SOURCE RECORDS:
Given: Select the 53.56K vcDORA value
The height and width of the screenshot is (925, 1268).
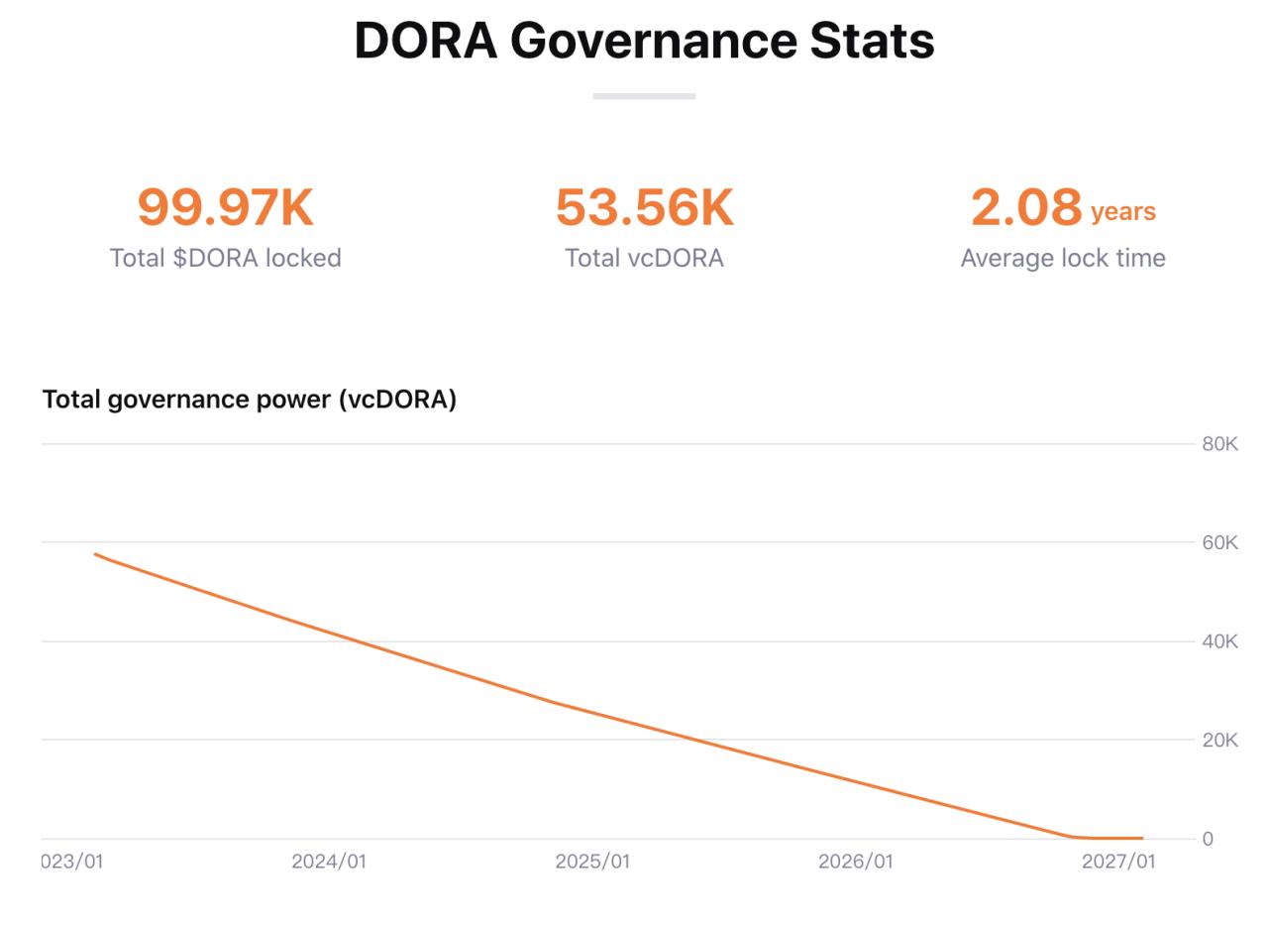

==

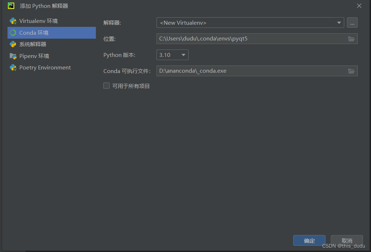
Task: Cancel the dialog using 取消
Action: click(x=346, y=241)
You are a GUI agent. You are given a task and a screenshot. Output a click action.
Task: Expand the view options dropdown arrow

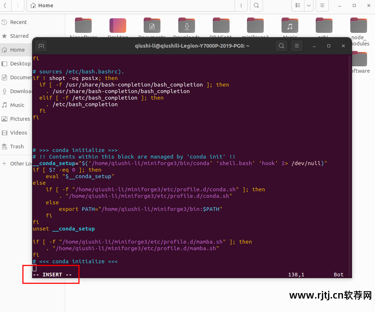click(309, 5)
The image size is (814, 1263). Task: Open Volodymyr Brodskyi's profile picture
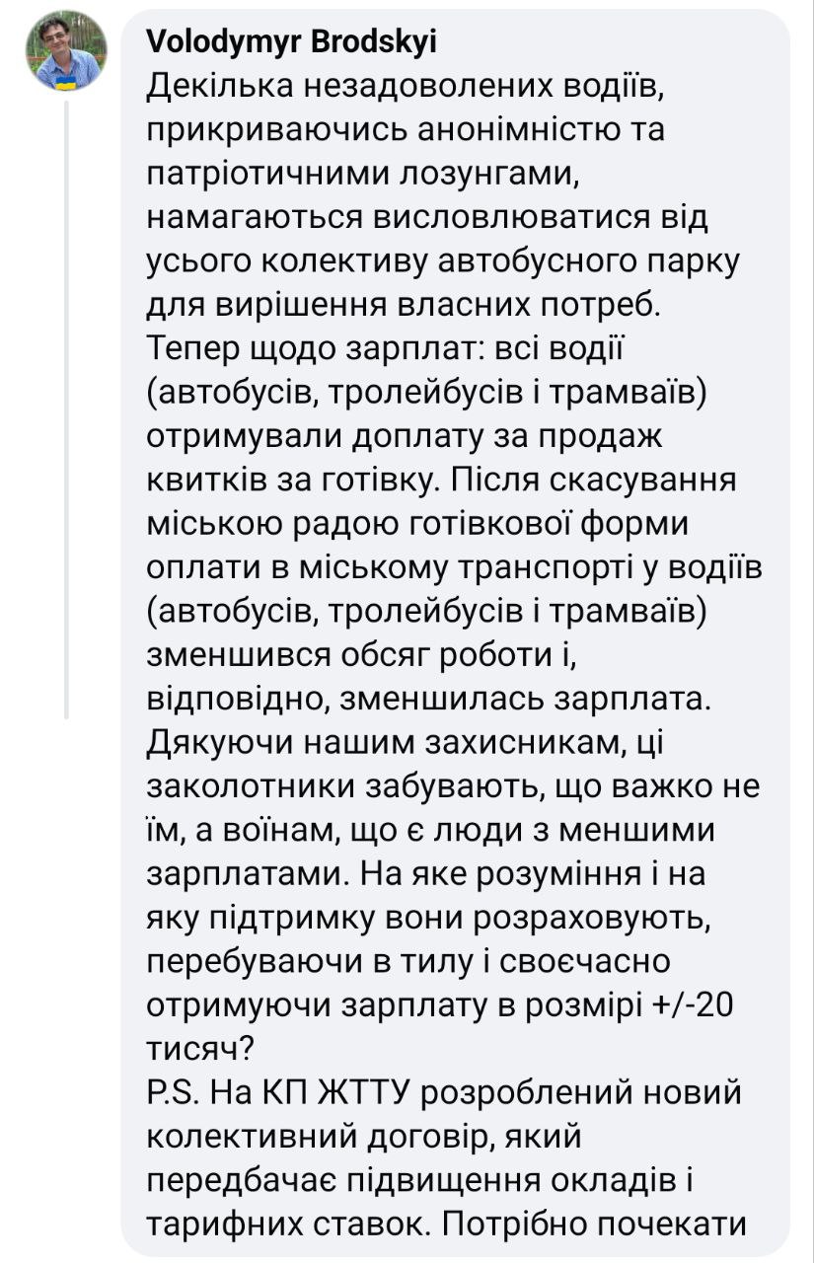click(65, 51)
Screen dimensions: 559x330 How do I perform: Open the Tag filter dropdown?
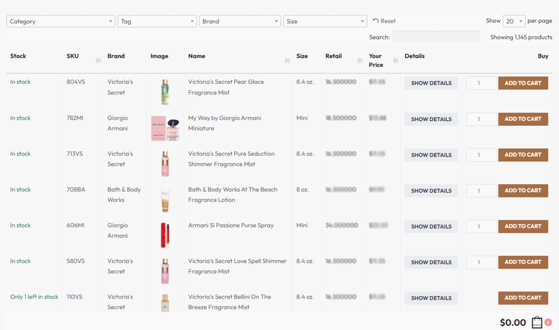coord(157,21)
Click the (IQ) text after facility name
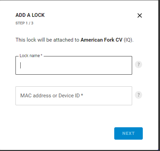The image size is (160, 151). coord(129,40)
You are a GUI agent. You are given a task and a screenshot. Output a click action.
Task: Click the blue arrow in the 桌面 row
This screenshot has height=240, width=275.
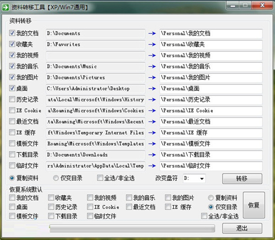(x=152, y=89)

ACTION ITEM:
Restate word for word the entries above, starting at the line with "Given: Select the 53.56K vcDORA value" and ending at the line with "The height and", inclusive, and no others.

FINAL ANSWER:
Given: Select the 53.56K vcDORA value
The height and width of the screenshot is (925, 1268).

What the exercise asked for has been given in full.